Livvie was happy.
And then one day, the four of them were out walking, running, blurring, shopping—when Livvie saw something. On a television, in a store. And it made her happy, too. It made her stop. And then Max stopped and Nix stopped and Claire stopped.
Livvie pointed at the screen, her memory rearranging itself, working its way through the haze. “Look!” she said.
“It’s the girl.”
The sweetest, nicest, most wonderful person in the world. Livvie remembered her. She didn’t remember the little room too well, but she remembered the girl.
“Natalie.” Max remembered even better than she did. He was a wild thing.
Livvie tilted her head to the side, and she remembered the small, small, small room and the blood and trying to breathe underwater.
“Natalie,” she repeated.
“Vice presidential nominee Quentin Burrows, a longtime supporter of family values and child welfare, has put his money where his mouth was, with what appears to be an impromptu adoption.…”
Livvie looked up at Nix.
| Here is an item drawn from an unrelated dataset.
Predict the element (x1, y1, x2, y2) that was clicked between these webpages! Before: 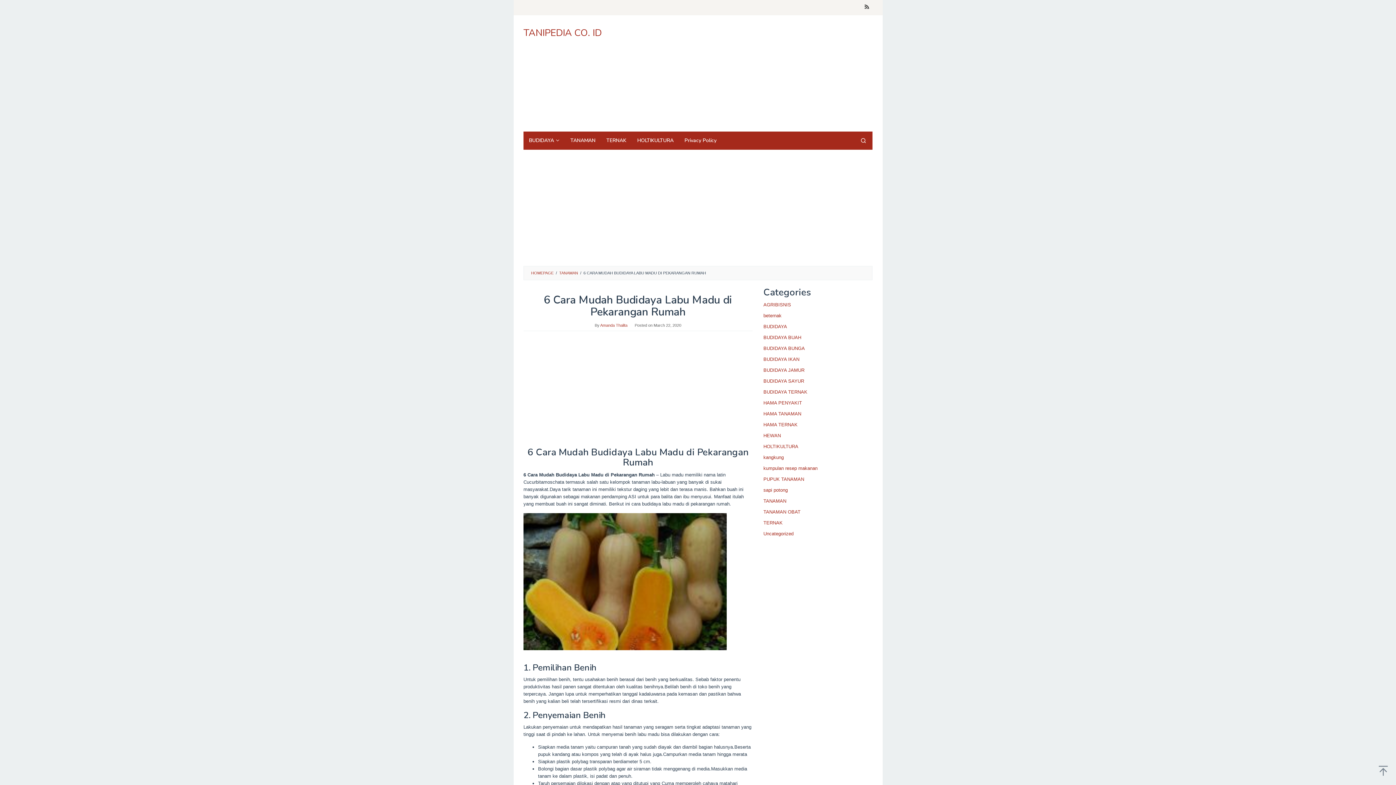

Nobodies didn’t ask questions but—Livvie did. “What’s adoption mean?” she asked.
For a moment, Nix didn’t say anything, and Livvie wondered why he looked like he’d swallowed a big ball of dirt. Claire—Livvie liked saying her name as two syllables, Cuh-laire, because one just wasn’t enough—must have noticed that Nix looked funny, too, because she did that thing where she touched him, lightly on the arm and it was like she was talking to him, only without words.
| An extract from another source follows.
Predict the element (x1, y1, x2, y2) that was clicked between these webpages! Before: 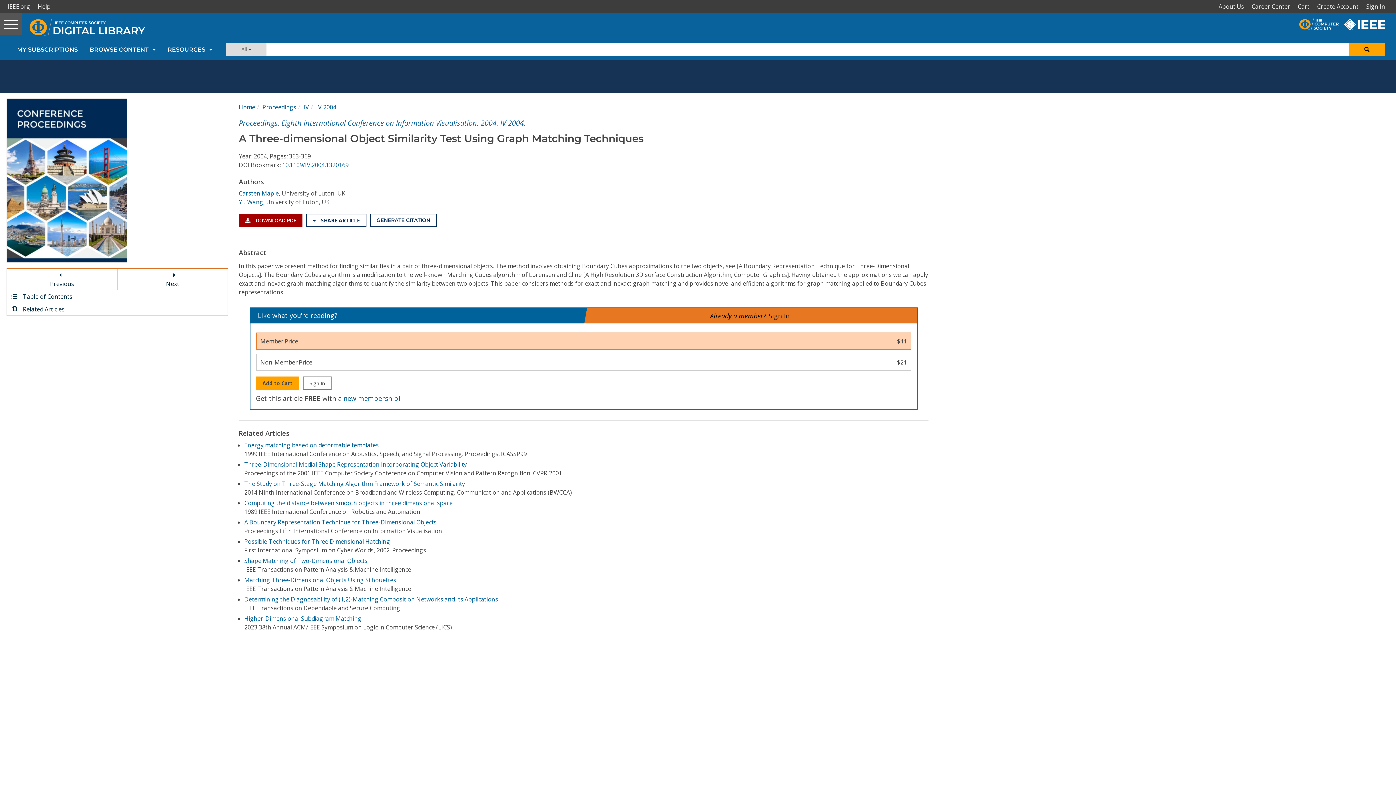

“Adoption means that Natalie has a new family,” Claire said carefully.
Livvie looked at the screen, and then at Max, and then back at Nix and Claire. “Like us?”
Nix picked her up. Nuzzled her face. Made her giggle.
“Like us,” Max said, even though he didn’t know what the word meant any better than she did.
Livvie squinted back at the screen and then nodded. Adoption was like a fairy tale. Like happily ever after.
It was good that Natalie had it, too.